## Exercise brief
Pictures aside, every line of the listing should be given again exactly.
Start of Stored data
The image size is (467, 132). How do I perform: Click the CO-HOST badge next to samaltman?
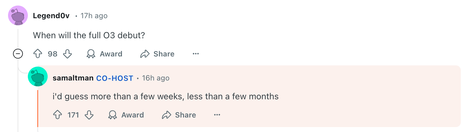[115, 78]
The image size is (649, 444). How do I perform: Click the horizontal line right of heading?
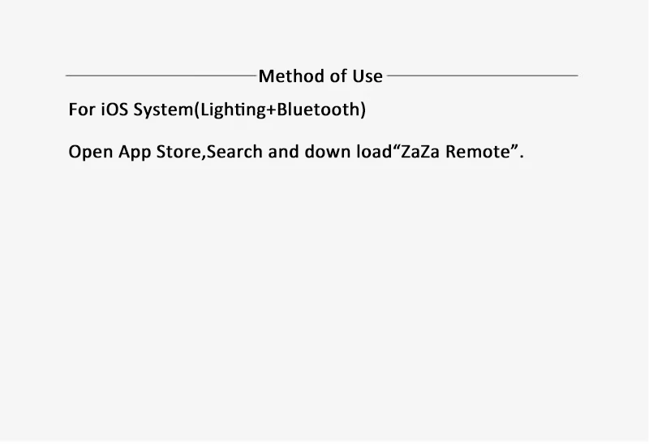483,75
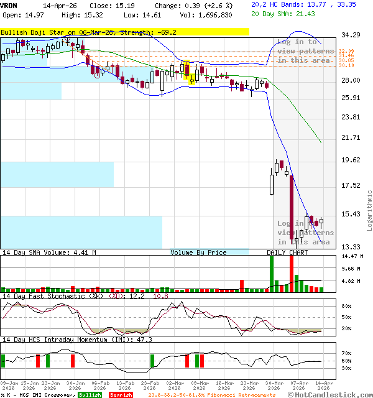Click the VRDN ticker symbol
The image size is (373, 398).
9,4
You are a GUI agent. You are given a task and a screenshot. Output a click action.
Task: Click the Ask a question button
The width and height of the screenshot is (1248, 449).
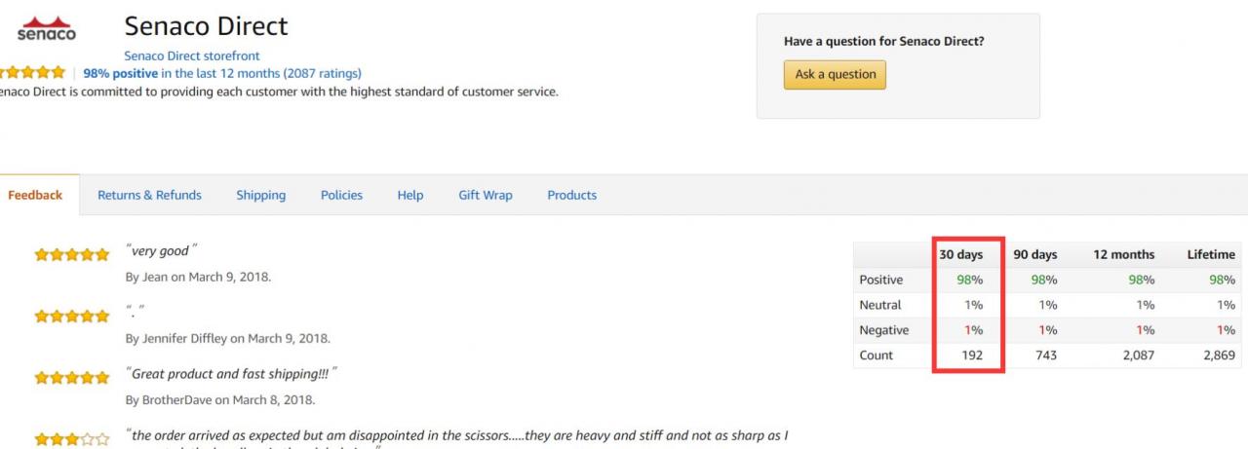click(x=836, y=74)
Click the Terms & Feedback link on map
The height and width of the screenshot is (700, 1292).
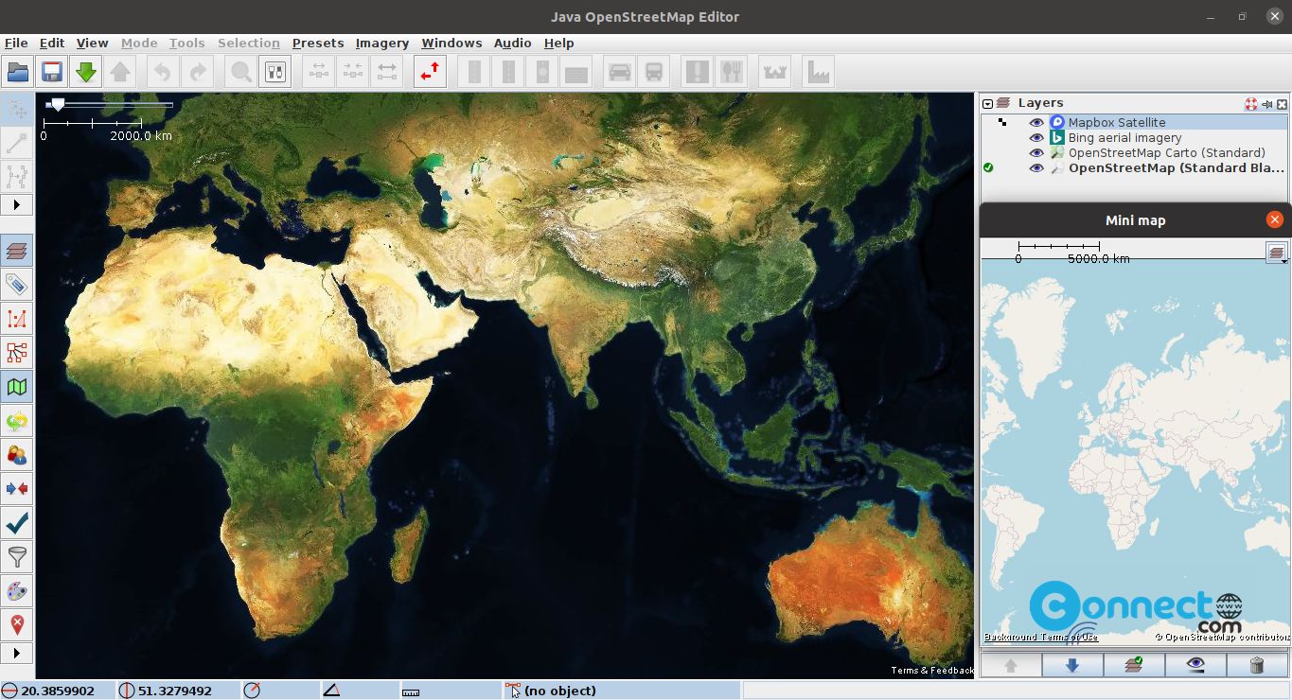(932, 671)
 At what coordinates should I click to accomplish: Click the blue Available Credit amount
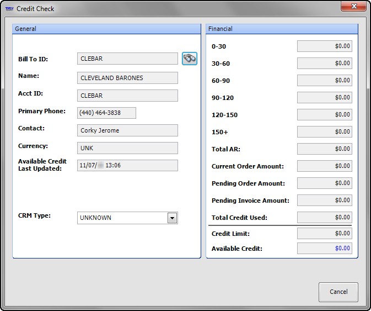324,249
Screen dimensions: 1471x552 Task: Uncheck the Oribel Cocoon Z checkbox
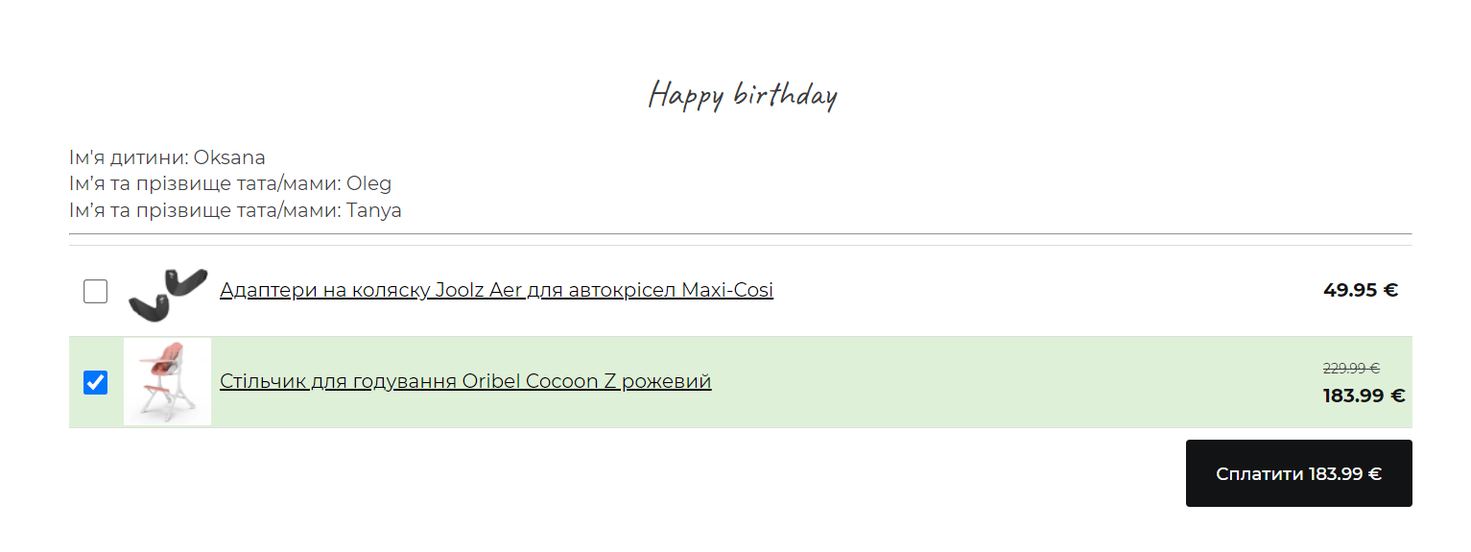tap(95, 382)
End of Stored data
## Solution for this problem
The image size is (467, 132). How do I perform: Click the CO-HOST badge next to samaltman?
[115, 78]
The image size is (649, 444). How do I perform: Click the horizontal line right of heading?
483,75
Click the VRDN ticker symbol
The image size is (373, 398).
9,4
You are a GUI agent. You are given a task and a screenshot. Output a click action.
Task: Click the Ask a question button
The width and height of the screenshot is (1248, 449).
click(x=836, y=74)
Click the Terms & Feedback link on map
The height and width of the screenshot is (700, 1292).
(932, 671)
 At what coordinates should I click to accomplish: Click the blue Available Credit amount
324,249
Screen dimensions: 1471x552 Task: Uncheck the Oribel Cocoon Z checkbox
tap(95, 382)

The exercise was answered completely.